Towards the end the director (West Anderson) works with metaphors by showing each protagonist in a separate train-compartment as it moves on. There are tears in the eyes of the Indian sari-clad train lady, the Sardarji train-conductor plays affectionately with the snakes, which he’d declared dead, the sensual lover from Paris is also in the train, as is also the dead Mr. Whitman, alive and kicking. I thanked Anderson for the old melody “Oh, Champs Elysees” quietly as the film ended and the credits were shown. The songs of the sixties and seventies were a delight indeed. It was 91 minutes of family conflict, a lesson in Family Therapy, carried out in India’s fantastic backdrop, snakes and all. It was a declaration of love to India.
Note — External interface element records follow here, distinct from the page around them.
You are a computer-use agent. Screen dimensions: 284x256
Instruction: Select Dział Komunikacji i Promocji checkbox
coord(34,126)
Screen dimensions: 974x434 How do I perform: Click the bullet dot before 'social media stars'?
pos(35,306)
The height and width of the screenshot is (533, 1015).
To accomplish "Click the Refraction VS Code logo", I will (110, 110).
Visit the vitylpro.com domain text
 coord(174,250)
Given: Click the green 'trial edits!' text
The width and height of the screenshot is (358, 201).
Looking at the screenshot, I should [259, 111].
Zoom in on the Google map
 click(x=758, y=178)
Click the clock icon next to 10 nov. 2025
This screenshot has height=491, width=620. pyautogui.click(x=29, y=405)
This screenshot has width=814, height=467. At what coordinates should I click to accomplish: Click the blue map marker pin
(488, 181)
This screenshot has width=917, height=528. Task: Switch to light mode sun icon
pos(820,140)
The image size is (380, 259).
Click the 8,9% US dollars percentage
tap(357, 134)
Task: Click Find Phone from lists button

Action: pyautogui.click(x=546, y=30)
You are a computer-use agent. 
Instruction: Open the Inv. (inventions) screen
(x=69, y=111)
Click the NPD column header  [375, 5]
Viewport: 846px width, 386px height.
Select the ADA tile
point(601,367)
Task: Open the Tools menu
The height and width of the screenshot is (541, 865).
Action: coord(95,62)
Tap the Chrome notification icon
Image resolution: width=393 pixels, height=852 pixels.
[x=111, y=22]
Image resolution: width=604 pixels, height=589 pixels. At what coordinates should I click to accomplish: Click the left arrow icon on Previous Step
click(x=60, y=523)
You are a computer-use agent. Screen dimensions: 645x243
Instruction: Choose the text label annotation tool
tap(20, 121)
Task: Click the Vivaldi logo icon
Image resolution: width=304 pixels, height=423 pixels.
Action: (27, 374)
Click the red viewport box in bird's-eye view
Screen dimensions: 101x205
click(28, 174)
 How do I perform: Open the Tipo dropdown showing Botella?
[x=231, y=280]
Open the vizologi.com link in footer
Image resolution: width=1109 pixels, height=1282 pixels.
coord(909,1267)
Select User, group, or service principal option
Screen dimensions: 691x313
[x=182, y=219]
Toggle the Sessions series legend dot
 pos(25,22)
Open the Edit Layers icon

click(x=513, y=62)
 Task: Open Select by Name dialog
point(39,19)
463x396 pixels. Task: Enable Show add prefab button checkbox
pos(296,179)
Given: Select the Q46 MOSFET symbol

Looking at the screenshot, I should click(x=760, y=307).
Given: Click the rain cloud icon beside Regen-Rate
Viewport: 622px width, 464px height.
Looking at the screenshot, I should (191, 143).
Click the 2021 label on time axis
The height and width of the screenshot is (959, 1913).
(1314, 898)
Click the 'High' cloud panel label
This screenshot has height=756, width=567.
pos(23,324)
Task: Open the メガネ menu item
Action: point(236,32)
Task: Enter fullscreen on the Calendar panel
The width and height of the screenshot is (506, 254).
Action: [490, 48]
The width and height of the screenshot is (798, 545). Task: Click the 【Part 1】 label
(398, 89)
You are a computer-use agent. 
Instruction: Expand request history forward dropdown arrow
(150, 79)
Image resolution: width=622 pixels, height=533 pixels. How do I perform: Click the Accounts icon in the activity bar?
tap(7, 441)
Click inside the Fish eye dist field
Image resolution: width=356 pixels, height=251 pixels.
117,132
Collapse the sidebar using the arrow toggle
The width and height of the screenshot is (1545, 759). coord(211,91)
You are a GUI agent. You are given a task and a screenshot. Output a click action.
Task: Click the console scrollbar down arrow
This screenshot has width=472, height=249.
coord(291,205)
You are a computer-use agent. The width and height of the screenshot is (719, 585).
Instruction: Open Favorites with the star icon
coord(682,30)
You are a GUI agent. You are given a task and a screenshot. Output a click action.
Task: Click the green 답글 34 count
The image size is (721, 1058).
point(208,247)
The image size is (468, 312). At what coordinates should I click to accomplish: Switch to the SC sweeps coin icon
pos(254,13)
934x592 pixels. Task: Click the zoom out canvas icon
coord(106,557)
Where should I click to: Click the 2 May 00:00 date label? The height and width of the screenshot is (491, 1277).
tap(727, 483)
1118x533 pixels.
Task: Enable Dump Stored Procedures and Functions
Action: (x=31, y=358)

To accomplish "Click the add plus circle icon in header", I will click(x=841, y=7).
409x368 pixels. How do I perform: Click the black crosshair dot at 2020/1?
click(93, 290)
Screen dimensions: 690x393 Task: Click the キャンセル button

Life is a long journey, one is given to understand, and when we want to reach our destination, it’s easier to get rid of the cumbersome excess baggage. Simplify your life. All those expensive worldly belongings and destructive emotions make our lives difficult because we tend to clutch on them. You can’t take your traveller’s cheques and plastic cards when you leave this world, for this world is but a maya. An illusion. One thing is sure: the trip is limited to a life-span.

I must admit, I watched Darjeeling Limited in German and a lot of English humour was lost in translation, when dubbing. The humour was dry and the situations absurd. I’ll get a DVD and watch it in English when I have time.